6/19/2014

- Mierda.



¡Mierda! ¡Mierda! ¡Mierda! ¡Mierdamierdamierdamierdamierda! Todo es una mierda...

No me equivoco cuando digo que soy una estúpida. No, no me equivoco porque lo soy. Y soy mpas estúpida cuando me doy cuenta que jamás pensé en este sentimiento como algo involuntario. Sé que me sale de manera involuntaria, pero me enojo conmigo misma cuando pasa. Y seguramente es obvio sobre qué sentimiento estoy hablando. La melancolía, la nostalgia... esas cosas que siempre me llevan a lo mismo: a sentirme mal, depresiva, a querer morir.

Just give me a reason, the one that got away, part of me, wish you were here, a thousand years... todas esas canciones escucho. Las repito una y otra vez porque quiero recordar, quiero soñar con él. Es lo único que me hace tener la sensación de que sigo allá, con él. Odio como mi vida cambió. Sé que en este último tiempo me estuve transformando en una persona dentro de todo distinta, que he aprendido y he vivido cosas buenisimas y que he crecido, que pude experimentar cosas que jamás pensé que experimentaría. Pero no es esto lo que quiero. Lo que quiero es volver al Prado, en quinto, con él. Y es totalmente imposible, pero es lo que quiero. Lo único que quiero es eso. Lo deseo con todo mi alma. Daría lo que fuera por tener una máquina del tiempo y volver a los momentos felices, a segundo... cuando esta historia de amor recién comenzaba. A tercero, cuando todo se encontraba peor, pero lo prefería. Y un poco menos, a cuarto. Sin duda, volvería a segundo.

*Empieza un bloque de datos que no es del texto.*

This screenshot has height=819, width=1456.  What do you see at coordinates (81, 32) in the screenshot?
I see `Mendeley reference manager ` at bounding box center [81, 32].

Él se llevó una gran parte de mí y odio eso. Porque no hay nada más que quiera que tenerlo a mí lado. Lo sigo amando, eso es imposible de negar. Quiero estar frente a frente con él una vez más. Chocar miradas, sentirme ridícula, querer golpearme por patética. Ya no me siento así, no por él. Lo necesito más que a nada, pero sé que jamás lo voy a poder tener. Por eso quiero un pequeño momento con él, uno solo... uno solo en que estemos los dos aunque sea en silencio, que no nos digamos nada...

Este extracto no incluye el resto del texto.